Here We Go Again (slight return)

I get to the rehearsal room a good half-hour before everyone else. I hope I brought the correct key. It's been over a year and a half since I even set foot in here, the last time being when I loaded gear back in after our show with Madam and The Ants. That was in December. Of 2012.

A lot has happened since then. Births, deaths, illness, catastrophe. Dubstep. Lorde. Thurston and Kim breaking up.

I fumble for the light switch, and as it snaps on, I feel like I was just here. The cheap industrial carpet is still disintegrating into curly strings, and sprinkled with segments of guitar strings, broken picks, and bent beer caps.

Our PA is still there. A few minutes of searching behind piles of gear yields my mic stand. Ha! Hard to believe the gear hasn't been thrown out or broken.

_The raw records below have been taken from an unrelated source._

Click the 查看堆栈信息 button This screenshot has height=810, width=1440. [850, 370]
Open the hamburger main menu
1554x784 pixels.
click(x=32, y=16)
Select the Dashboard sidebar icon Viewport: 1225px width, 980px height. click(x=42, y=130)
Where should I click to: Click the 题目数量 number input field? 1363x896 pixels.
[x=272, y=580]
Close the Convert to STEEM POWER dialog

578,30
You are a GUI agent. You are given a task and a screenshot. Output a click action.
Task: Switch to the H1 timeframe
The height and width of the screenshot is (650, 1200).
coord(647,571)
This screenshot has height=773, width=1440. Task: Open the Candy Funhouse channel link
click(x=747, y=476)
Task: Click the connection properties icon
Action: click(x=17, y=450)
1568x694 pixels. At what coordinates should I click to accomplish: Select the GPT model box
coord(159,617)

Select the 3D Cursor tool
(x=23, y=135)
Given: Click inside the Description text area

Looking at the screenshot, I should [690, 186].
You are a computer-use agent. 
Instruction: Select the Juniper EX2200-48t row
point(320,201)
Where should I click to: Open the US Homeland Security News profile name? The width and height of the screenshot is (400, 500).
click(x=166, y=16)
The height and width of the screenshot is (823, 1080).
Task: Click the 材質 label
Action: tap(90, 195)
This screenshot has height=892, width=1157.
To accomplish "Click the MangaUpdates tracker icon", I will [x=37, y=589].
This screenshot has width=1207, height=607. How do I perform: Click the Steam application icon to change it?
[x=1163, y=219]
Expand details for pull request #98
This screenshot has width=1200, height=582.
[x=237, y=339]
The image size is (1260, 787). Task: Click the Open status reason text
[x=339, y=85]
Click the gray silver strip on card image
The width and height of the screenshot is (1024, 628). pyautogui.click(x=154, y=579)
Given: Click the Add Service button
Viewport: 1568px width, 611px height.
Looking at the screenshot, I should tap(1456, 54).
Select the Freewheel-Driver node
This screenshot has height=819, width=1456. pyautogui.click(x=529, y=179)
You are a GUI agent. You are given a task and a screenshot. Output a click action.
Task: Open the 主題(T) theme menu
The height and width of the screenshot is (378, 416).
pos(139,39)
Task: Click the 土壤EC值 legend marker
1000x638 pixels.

I reach into my bag and pull out my Shure SM-58 Beta microphone. This was the mic I bought myself when I first started to get serious about singing. I've had it for almost 25 years.

Still here. Still working.

I find bags of coiled cables. Definitely ours. A backpack with cables and a tuning pedal. Is this ours? Hmm. Not sure. Some of this stuff...I just don't know. Maybe?

I clear some space and think about where everyone is going to set up. I plug in the PA and start tuning the EQ for the room. I never have enough time to do this.

Dante arrives next. He sees the drum kit of the band we share the room with set up and says "that's not going to work for me." He sets up his kit. I point at his Rototoms. "You should play those." He says "Are those mine?" Yeah. I saved them. Rototoms were very cool for a while, then super-uncool for even longer. But like a lot of things with a similar trajectory, I expect them to make a Halley's Comet-style return any day now. I also have 9 cowbells of his in my recording studio.

The rest of the gang rolls in, one of them stepping out of a black Lincoln Towncar. Hiatus has been good to some of us, I guess.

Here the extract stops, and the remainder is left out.